This weekend is championship weekend in college football. The Pac-12 Championship Game kicks off on Friday night between #13 Oregon and #5 Utah at Levi’s Stadium in Santa Clara. On Saturday, we have the Big XII Championship Game (#7 Baylor vs. #6 Oklahoma), the Sun Belt Championship Game (#21 Appalachian State vs. UL-Lafayette), the American Athletic Championship Game (#20 Cincinnati vs. #17 Memphis), the SEC Championship Game (#2 LSU vs. #4 Georgia), the Mountain West Championship Game (#19 Boise State vs. Hawaii), the ACC Championship Game (#23 Virginia vs. #3 Clemson), and the Big Ten Championship Game (#1 Ohio State vs. #8 Wisconsin).
As it stands, the college football playoff sends the top four teams to the playoff. The four teams are chosen by a committee. The conference championship games are part of a team’s resume, but in and of themselves, they don’t guarantee a spot in the tournament or anything.
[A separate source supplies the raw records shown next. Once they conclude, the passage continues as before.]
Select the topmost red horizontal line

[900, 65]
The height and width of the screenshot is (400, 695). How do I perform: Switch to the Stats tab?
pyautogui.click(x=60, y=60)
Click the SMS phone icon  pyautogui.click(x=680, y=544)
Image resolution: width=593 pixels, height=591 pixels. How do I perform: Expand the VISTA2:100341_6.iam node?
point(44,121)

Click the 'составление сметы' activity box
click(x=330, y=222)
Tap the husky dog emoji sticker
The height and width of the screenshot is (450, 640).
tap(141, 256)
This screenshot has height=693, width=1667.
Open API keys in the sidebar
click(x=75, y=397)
What really is prompting me to write this is what I saw on ESPN earlier this week. Pundits were debating whether Utah should get in over Baylor if both win this weekend and if Georgia loses as expected. The debate even went into discussion about the need to have a prettier looking win and that winning may not be enough. That you had to impress the committee by how you won. My issue with this is what makes most sports great (figure skating and a few others are an exception) is that what happens on the field/court/ice decides who wins the championship. Not a committee.
I understand that sometimes a committee is needed like in college basketball’s NCAA Tournament, but at least in that case, there are automatics bids handed out to the winners of the conference tournaments. There’s at least a path to play your way into the tournament and not have to worry about the committee. In college football, it’s just straight committee and I don’t think that’s fair. Really good teams get squeezed out and it leaves fans, players, and coaches all upset.
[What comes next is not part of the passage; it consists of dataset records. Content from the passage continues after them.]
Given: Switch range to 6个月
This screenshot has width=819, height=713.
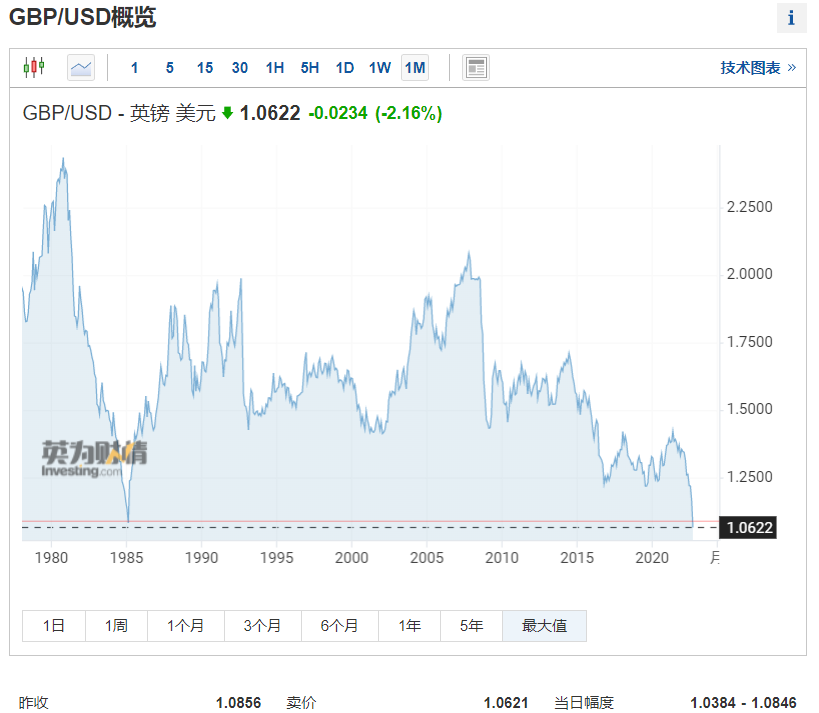Looking at the screenshot, I should (340, 626).
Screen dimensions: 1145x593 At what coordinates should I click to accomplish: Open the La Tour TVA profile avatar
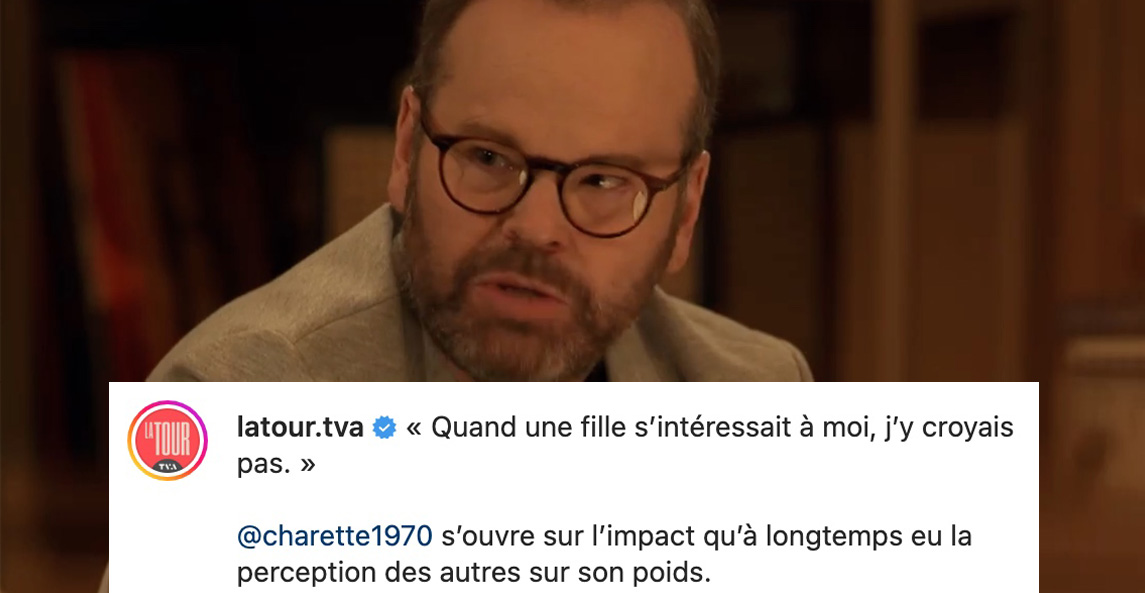[x=167, y=440]
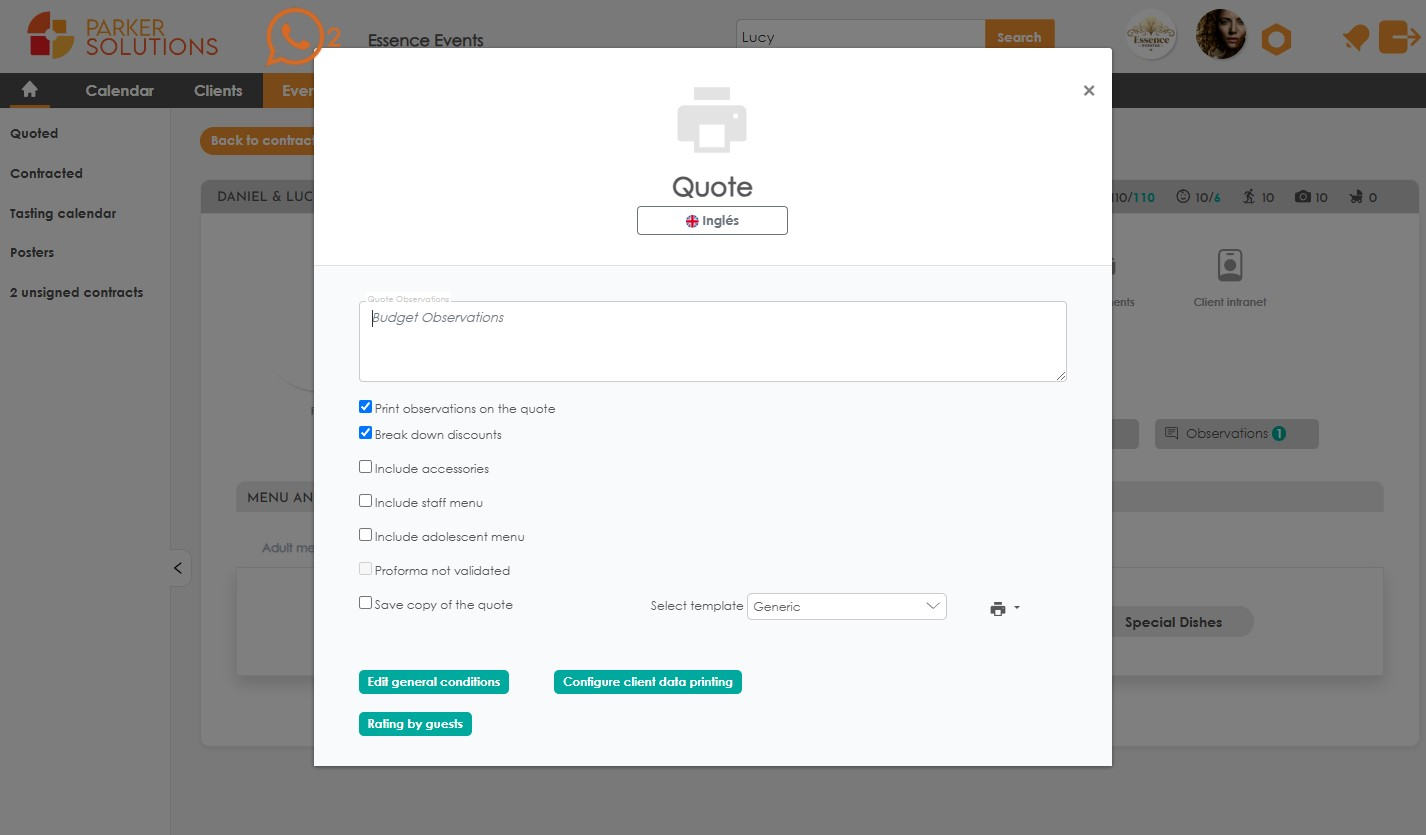Screen dimensions: 1426x835
Task: Click the printer icon next to template selector
Action: pos(996,607)
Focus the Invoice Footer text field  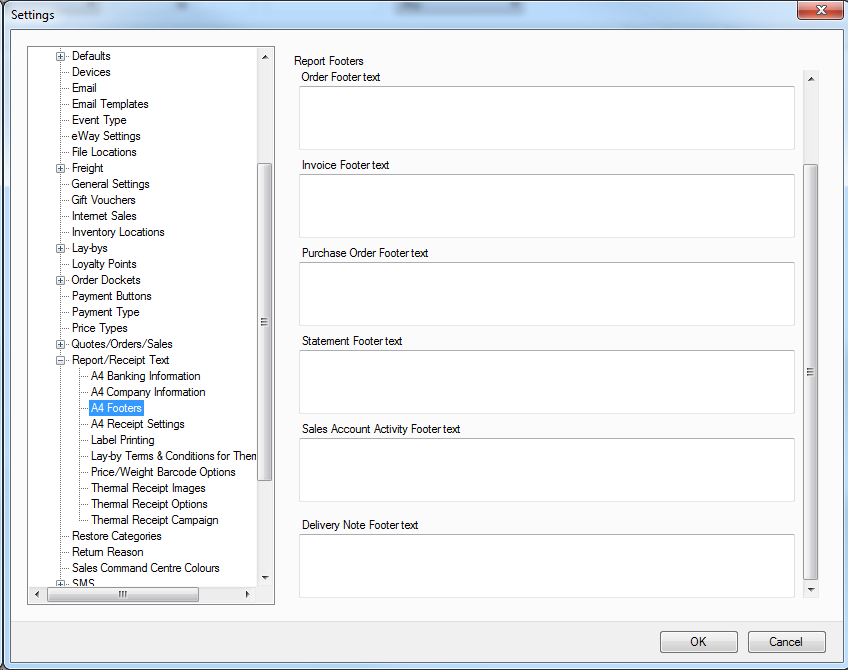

What I would propose is an expansion to eight teams where winners of the Pac-12, SEC, Big XII, ACC, and Big Ten get automatic bids to the tournament and then there are three wild cards selected after that. For those that don’t follow college football, those five conferences are collectively known as the “Power Five” or “P5” conferences. That’s where 80% or higher of the ranked teams are. That’s why winners of those championship games would get an automatic bid.
What I like about this formula is it gives college football their own version of the NCAA Tournament that college basketball has. Conference championship games wouldn’t just be for show anymore. They would have real meaning and bearing on who gets to play for the national championship. Plus, there would still be three wild cards left over for a non-P5 school to get in if they were deserving of a shot.
Curious to get some thoughts on this. I think it’s sad that a team like Utah or Baylor could win their P5 conference championship game and get squeezed out by the committee because of style points. Or even more cynically, because they weren’t trendy enough to boost up the ratings. There’s been some talk of Utah not being a team college football wants to see in the playoff because of ratings.